Suddenly a crash, like ten thousand metal tea-trays, reverberated up through the house, and Margaret leaped from her bed half stunned with shock. She crossed the room and flung open the door, on to a darkness and emptiness that still seemed to be filled with flying echoes from somewhere downstairs.
Too
amazed to think, she shuffled on her dressing-gown and slippers and stumbled downstairs into the hall; and then, still too dazed for real alarm, she hurried along the passage towards the crack of light that blazed beneath the kitchen door. She threw open the door, expecting she knew not what scene of carnage and catastrophe, and was confronted by the spectacle of Mavis, in her nightdress, dabbing feebly at a pool of Horlicks Malted Milk; while all around lay fragments of one of the precious Wedgwood mugs.
“What in all the wide world—!” began Margaret, bewilderment as yet leaving no room for indignation. “Mavis—what are you doing? What has happened?” Even now she could not bring herself to believe that all that fearful noise had been simply the breaking of a mug.
Mavis straightened up from her task. “Oh, Mrs Newman, I’m ever so sorry. I really am. I couldn’t get to sleep, you see, and then when I did drop off I had the most dreadful dream, I just couldn’t stop in bed after what I dreamt. So I came down here, I thought a hot drink might settle my nerves, you see, I never meant to disturb anybody. And I was just going to carry it upstairs back to my room when—I don’t know—I somehow—”

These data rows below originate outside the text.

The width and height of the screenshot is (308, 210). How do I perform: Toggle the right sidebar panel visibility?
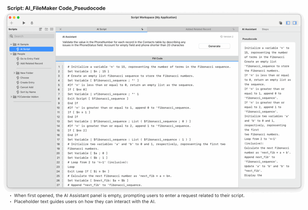click(295, 23)
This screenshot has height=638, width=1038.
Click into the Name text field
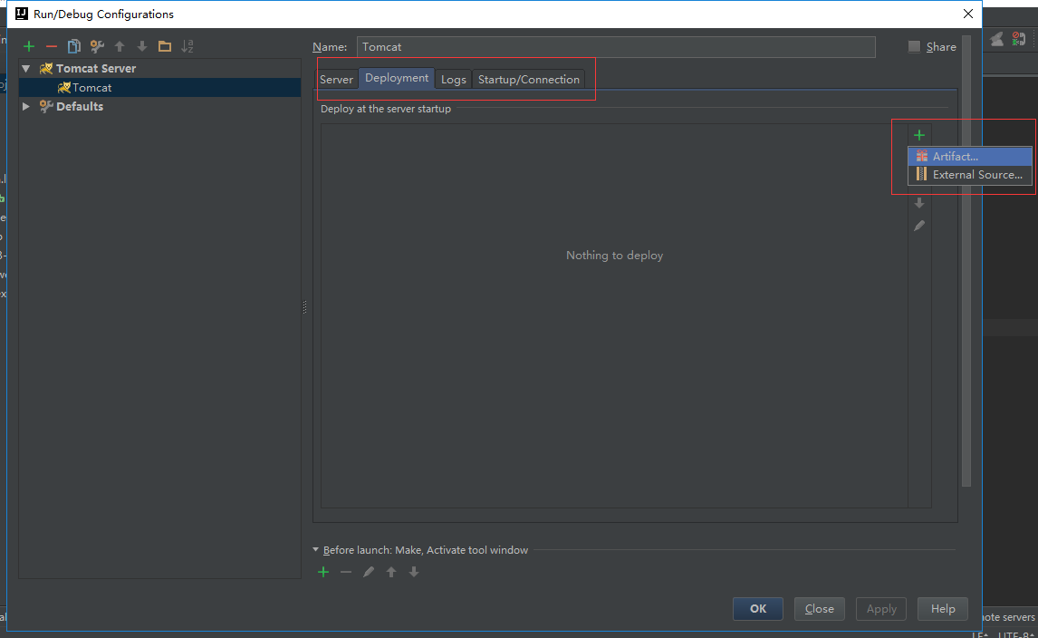pyautogui.click(x=616, y=47)
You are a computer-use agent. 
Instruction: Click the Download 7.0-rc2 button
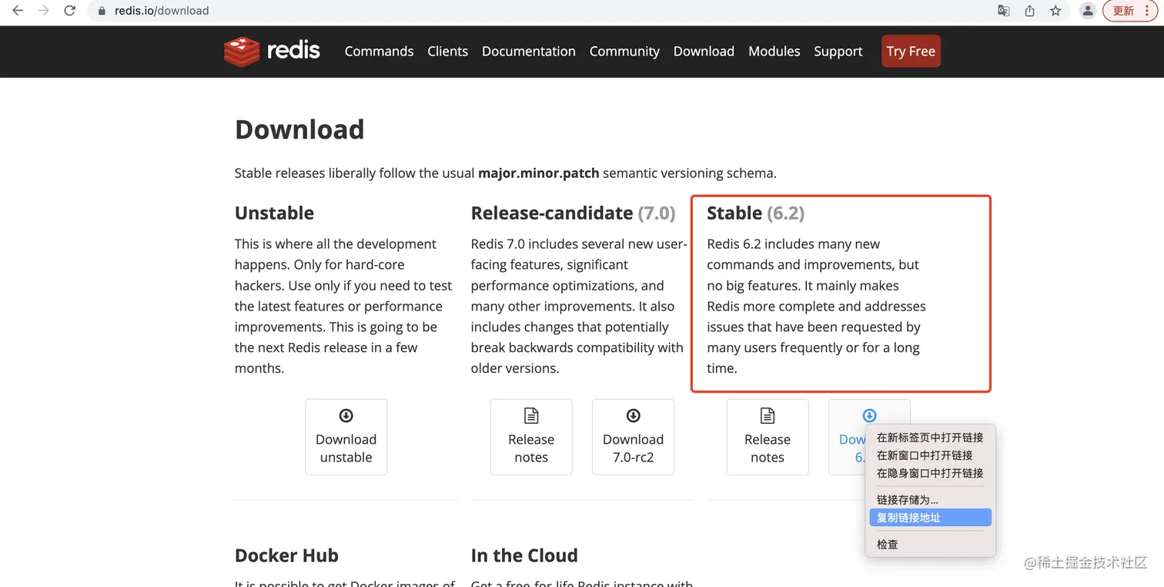point(633,437)
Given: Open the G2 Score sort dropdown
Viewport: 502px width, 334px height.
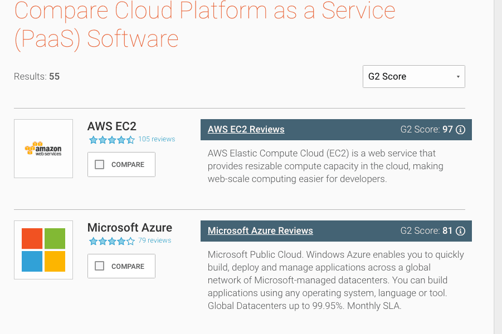Looking at the screenshot, I should 413,76.
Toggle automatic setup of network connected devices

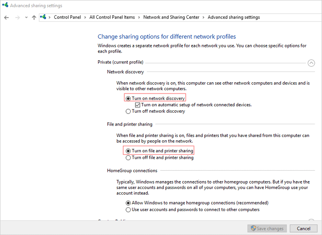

“But what’s happened?” persisted Margaret. “Were there burglars or something? Did you fall downstairs? What was all that noise?”
“What noise?” Mavis looked more stupid than you would think a human being could look. Even the cat could have made it clearer what had been going on.
“That crash—that terrific noise!” Margaret repeated irritably; and only now, as Mavis continued shaking her head, her hair flapping, in blank incomprehension, did Margaret admit to herself that she might perhaps have exaggerated the sound—natural enough, really, when she had been listening in the silence so intently and for so long. Another idea struck her.
“Mavis—did you come to my room before you came down here? Did you try the doorhandle—?”